Tuesday, 17 November 2009

Cry Out





I cried out heaven save me


But I'm down to one last breath
And with it let me say
Let me say


Hold me now
I'm six feet from the edge and I'm thinking
That maybe six feet
Ain't so far down


-One Last Breath, Creed-


"The more you know the more you know you don't know." -Socrates


People think that if you're in Oxford you must be smart. I don't feel smart.


I feel like people are expecting things of me that I can't give. That I don't have.


Lectures are picking up pace. I know so much that I now know I know nothing.

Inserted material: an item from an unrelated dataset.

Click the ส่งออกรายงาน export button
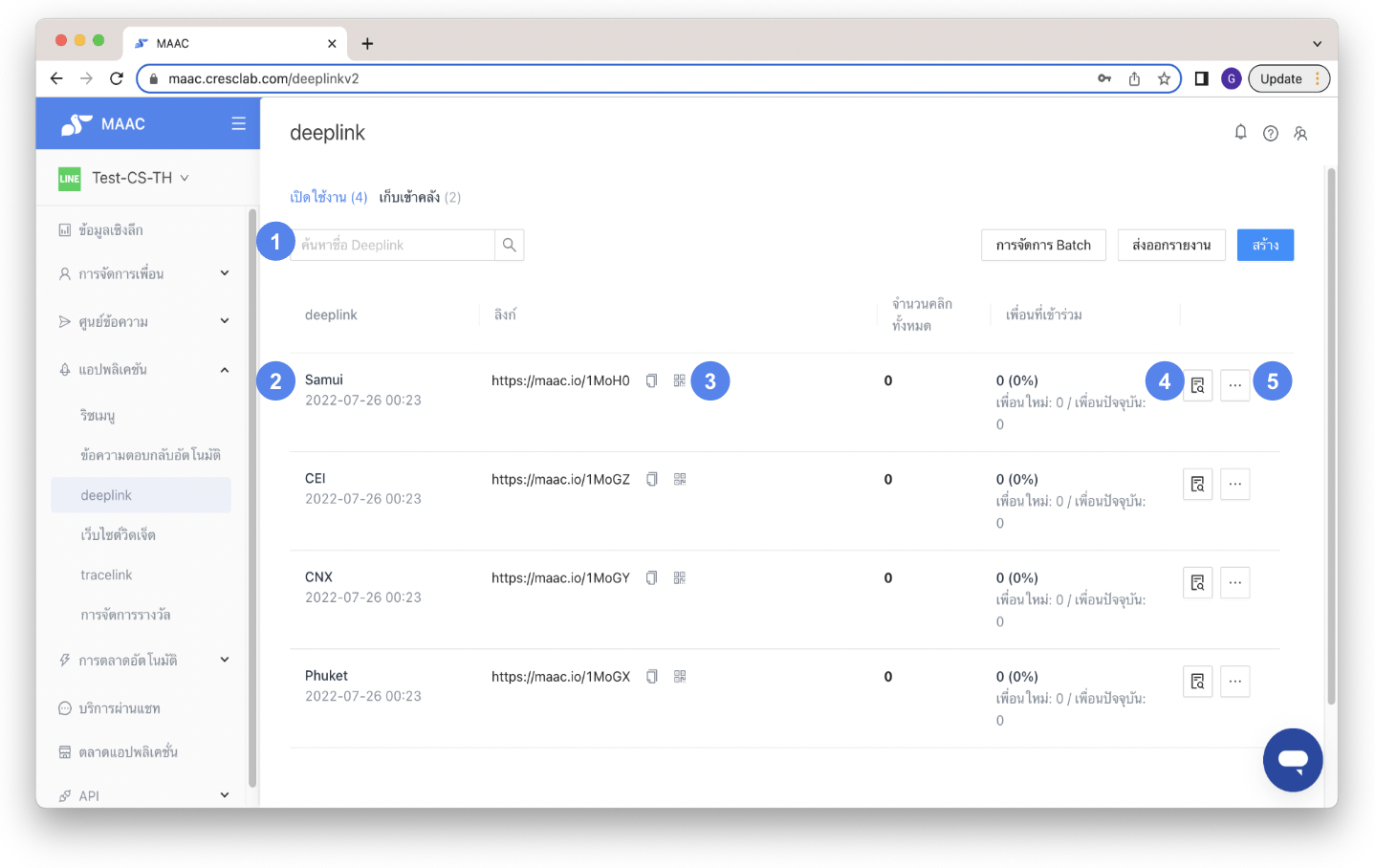This screenshot has height=868, width=1375. (1170, 245)
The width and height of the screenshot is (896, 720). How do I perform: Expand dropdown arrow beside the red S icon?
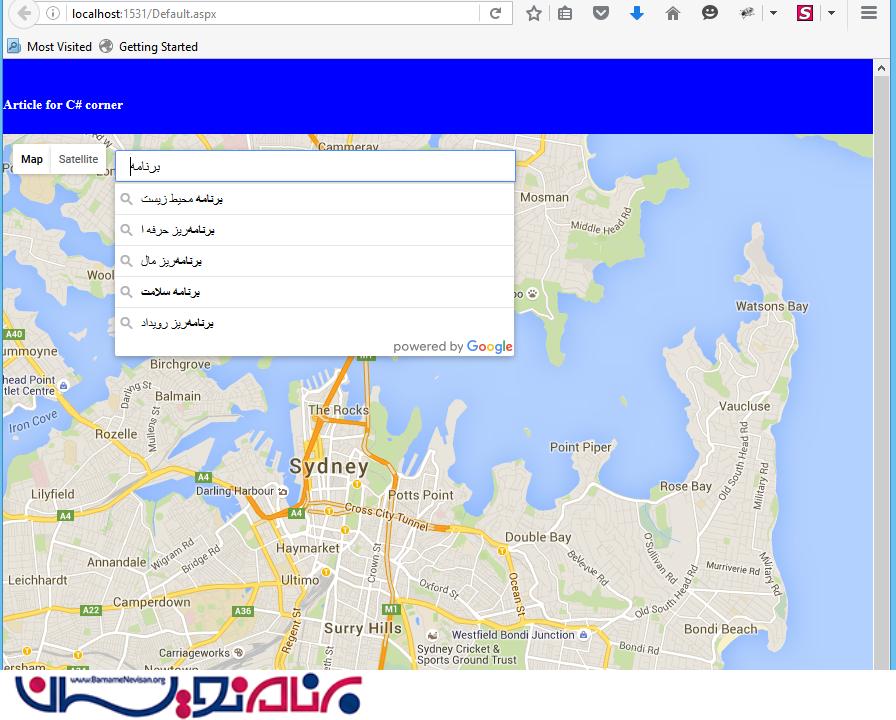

Feeling damn stupid right now. Just did the most fucking stupid thing. Like seriously. Shall explain when its sorted... hopefully.

To Write Love On Her Arms



I completely forgot to blog about this:



A fantastic effort by people all over the world to give hope to those who no longer know where to look for it. I know I'm like 3 days late posting this though =(

But me being me, still had to get my 2 cents in. Depression is a scary thing, and a dangerous thing. You feel alone and unloved and like you don't belong in the world. So when you're depressed, there's nothing quite like knowing that people care to bring you around. To walk down the street and see this symbol of support on some random stranger's arm... on the arms of many random strangers... it makes the world feel a little less lonely I should think.


It was a pretty amazing thing - so many messages from so many places in so many languages. An ex-Uplander complied pictures of friends the world over who took part in this on FB. I don't know if she reads my blog but if she does I hope she doesn't mind me ripping the pictures off of her.





Everyday, know love and know hope =)

Oh oh and this is mine. Sadly it was on lab day so I had only one class and the rest of the day, my arms had to be properly covered lest I spill some corrosive chemical (which I did actually) Can we say epic epic fail?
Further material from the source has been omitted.